*PAGE TEXT*:
· · · · ·

The M. B. Fahey Tobacco Company, hereinafter referred to as the Fahey company, a corporation Of Delaware, has brought its bill against Joseph Senior and H. N. Heusner, charging them with trade-mark-violation and unfair competition. It appears from the evidence that the complainant was incorporated August 23, 1910, with power, among other things, to manufacture, sell and deal in cigars and other forms of tobacco. It was organized September 2, 1910, and was duly registered September 10, 1910, in the proper office in Pennsylvania as a foreign corporation doing business in Chester. M. B. Fahey, whose name appears in the title of the complainant, for a number of years and until his death carried on business at No. 705 Edgemont Avenue, in Chester, Pennsylvania, as a wholesale and retail dealer in cigars and other forms of tobacco. He died February 18, 1910, leaving a will whereby he appointed his wife, Rebecca F. Fahey, and his brother Edward H. Fahey, his executrix and executor; and on or about August 11, 1910, they entered into a contract in writing with George B. Ditchfield and Oliver H. Perry for the sale to them of the Stock, good will, and fixtures of the business theretofore carried on by the testator, and certain articles used in connection with that business. After Fahey’s death and until the execution of the above contract the business theretofore conducted by the testator was continued by his personal representatives at the same place. Ditchfield and Perry on the organization of the complainant, which was created for the purpose of continuing the above mentioned business, transferred to it the right and interest' acquired by them from Fahey’s estate under the above mentioned contract of sale.

· · · · ·

[Saved entries]
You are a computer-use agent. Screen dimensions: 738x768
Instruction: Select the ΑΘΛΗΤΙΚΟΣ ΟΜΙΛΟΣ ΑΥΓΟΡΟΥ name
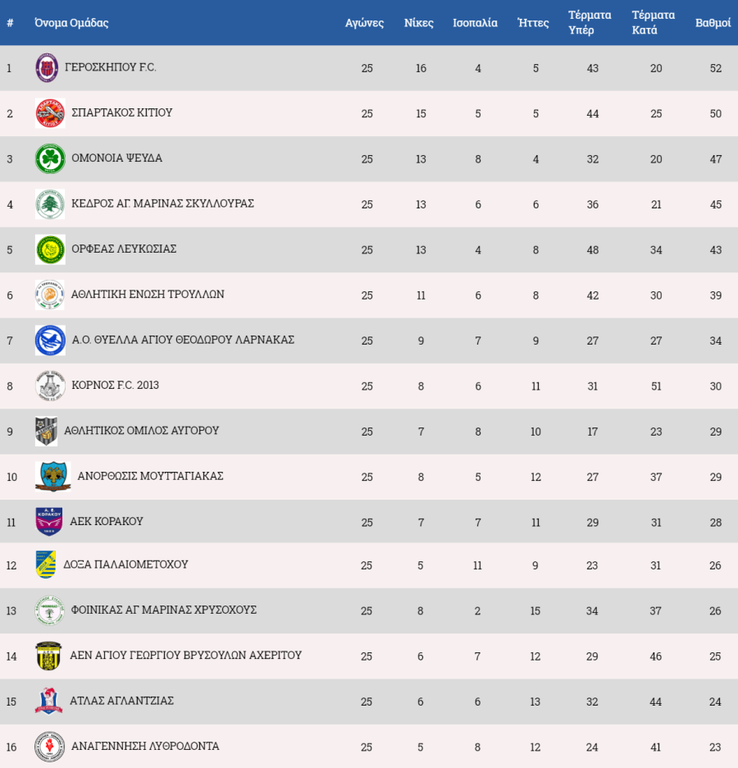click(141, 431)
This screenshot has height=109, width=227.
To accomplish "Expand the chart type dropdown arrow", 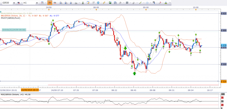I will [45, 3].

· · · · ·

*PROBLEM DETAILS*: Please say whether each statement agrees with the passage on the Fahey tobacco case, answering yes or no and quoting the deciding words: 1. M. B. Fahey died before the complainant was incorporated. 2. Fahey's executrix and executor contracted to sell the business to Rebecca F. Fahey. 3. Fahey carried on his business on Edgemont Avenue in Chester. The records have no connection to the text.

*FINAL ANSWER*:
1. Yes: "He died February 18, 1910" and "the complainant was incorporated August 23, 1910"
2. No: "they entered into a contract in writing with George B. Ditchfield and Oliver H. Perry"
3. Yes: "carried on business at No. 705 Edgemont Avenue, in Chester, Pennsylvania"